= The Horse's Mouth =

1944 novel by Anglo-Irish writer Joyce Cary

Cover of the first edition, published by Michael Joseph

The Horse's Mouth is a 1944 novel by Anglo-Irish writer Joyce Cary, the third in his First Trilogy, whose first two books are Herself Surprised (1941) and To Be a Pilgrim (1942).

Published on 28 August 1944, The Horse's Mouth follows the adventures of Gulley Jimson, an artist who would exploit his friends and acquaintances to earn money, told from his point of view, just as the other books in the First Trilogy tell events from their central characters' different points of view.

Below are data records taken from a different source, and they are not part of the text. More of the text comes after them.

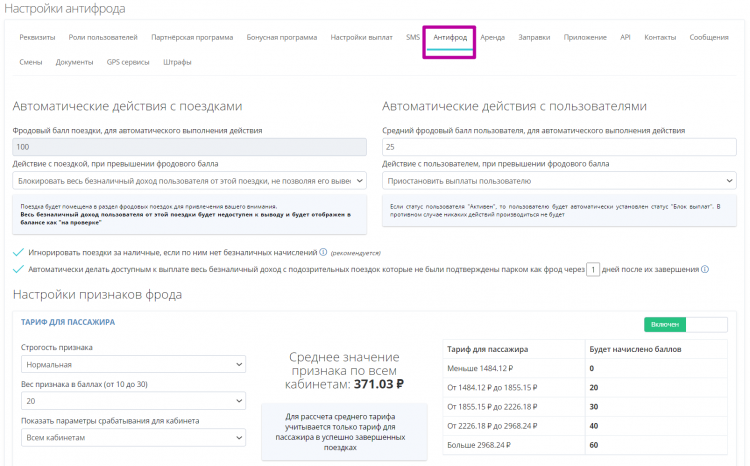This screenshot has width=750, height=466.
Task: Select the 'Антифрод' tab
Action: pos(450,37)
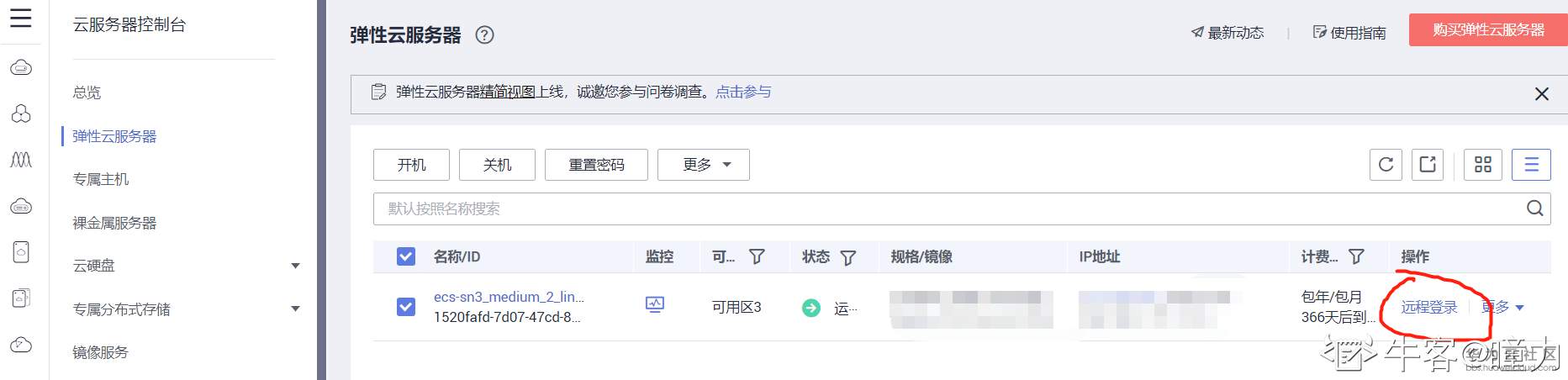Click the search box to filter by name
Screen dimensions: 1568x380
coord(942,208)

Cary's novel also uses Gulley's perspective to comment on the social and political events of the time.

==Plot==
Jimson's father, based on a real person known to Cary, was an Academy artist who is heart-broken when Impressionism drives his style from popular taste. Jimson has put aside any consideration of acceptance by either academy or public and paints in fits of creative ecstasy. Although his work is known to collectors and has become valuable, Jimson himself is forced to live from one scam or petty theft to the next. Cadging enough money to buy paints and supplies, he spends much of the novel seeking surfaces, such as walls, to serve as ground for his paintings.

When the novel opens, Jimson has just been released from jail. He seeks money from Hickson, his sometime patron. Later in the book, he tracks down Sara Monday, his ex-wife, and tries to obtain an early painting from her that is worth a great deal. Sara is reluctant to give up the picture, which serves as a reminder of her youth. In the struggle that follows, Sara falls and suffers a fatal injury. Jimson is unsentimental about his life and work and sees himself as someone who has given over to a destructive passion. Yet he regrets nothing.

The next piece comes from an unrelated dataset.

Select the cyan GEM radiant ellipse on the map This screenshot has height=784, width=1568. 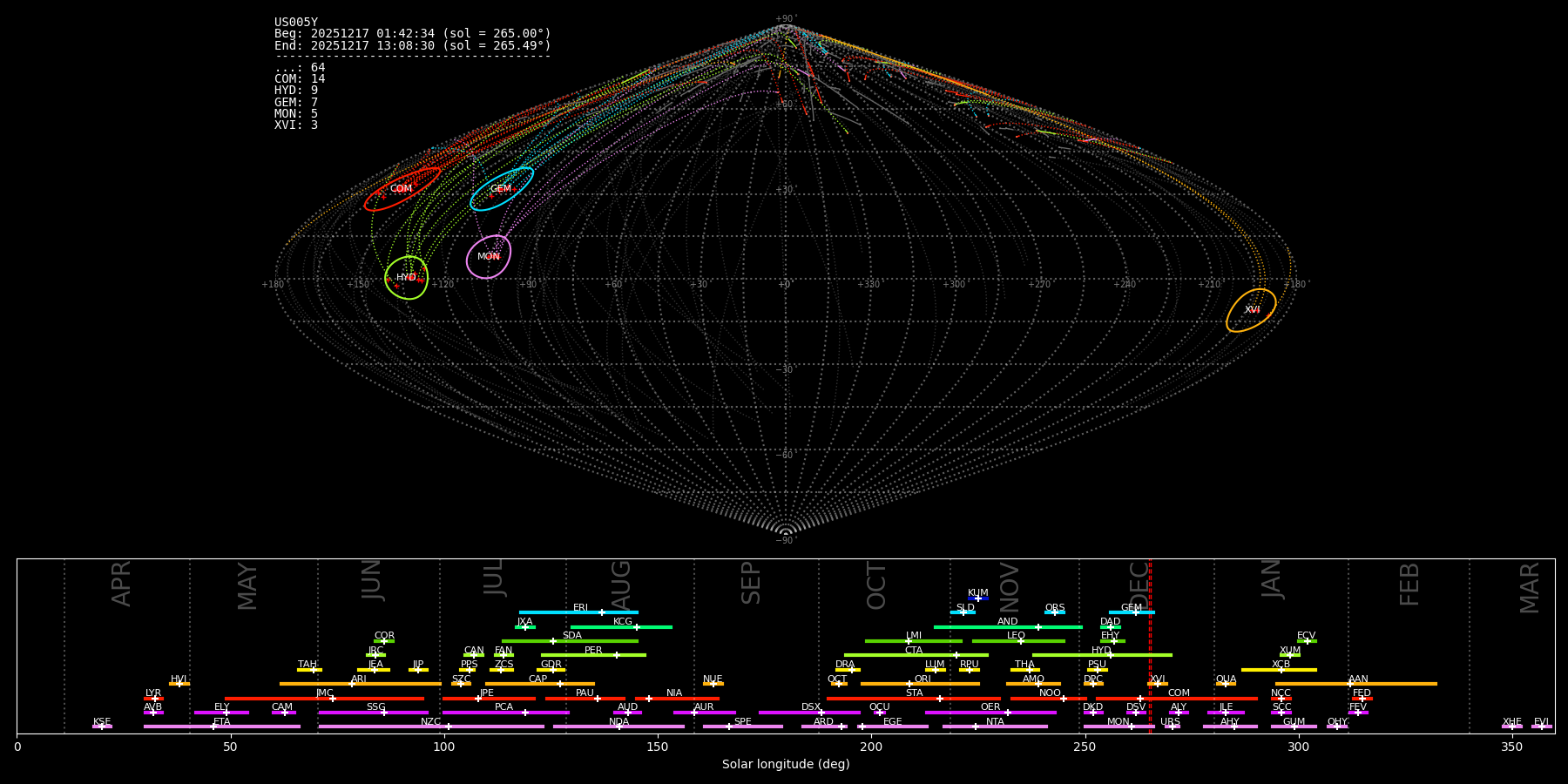click(x=501, y=189)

At the novel's end, Jimson reflects on his life and the home and family that he has missed. But he recognizes that he himself made the decision to sacrifice those possibilities in order to pursue his art. It is only clear at the end that Jimson has suffered a paralysing stroke, and can no longer paint. As he is being taken to hospital, a nun who is nursing him remarks that he should be praying instead of laughing, "Same thing, Mother", replies Jimson, his last words.

==Adaptation==
In 1958, a film adaptation, also titled The Horse's Mouth, was released, with an Academy Award-nominated screenplay by actor Alec Guinness. The film was directed by Ronald Neame, and starred Guinness, Kay Walsh, Renée Houston, Mike Morgan, and Robert Coote. It generally follows the book, except for deviating from the ending. It focuses on the Jimson character and what it means to be an artist, rather than the social and political themes. John Bratby painted the pictures attributed to Jimson in the film.

==Reviews==
- Lardner, John (1950). "Art and Roguery by the Thames"

Philip Larkin described the book as "not superlative but managing to catch something of the indomitable soul of art. Really rather moving."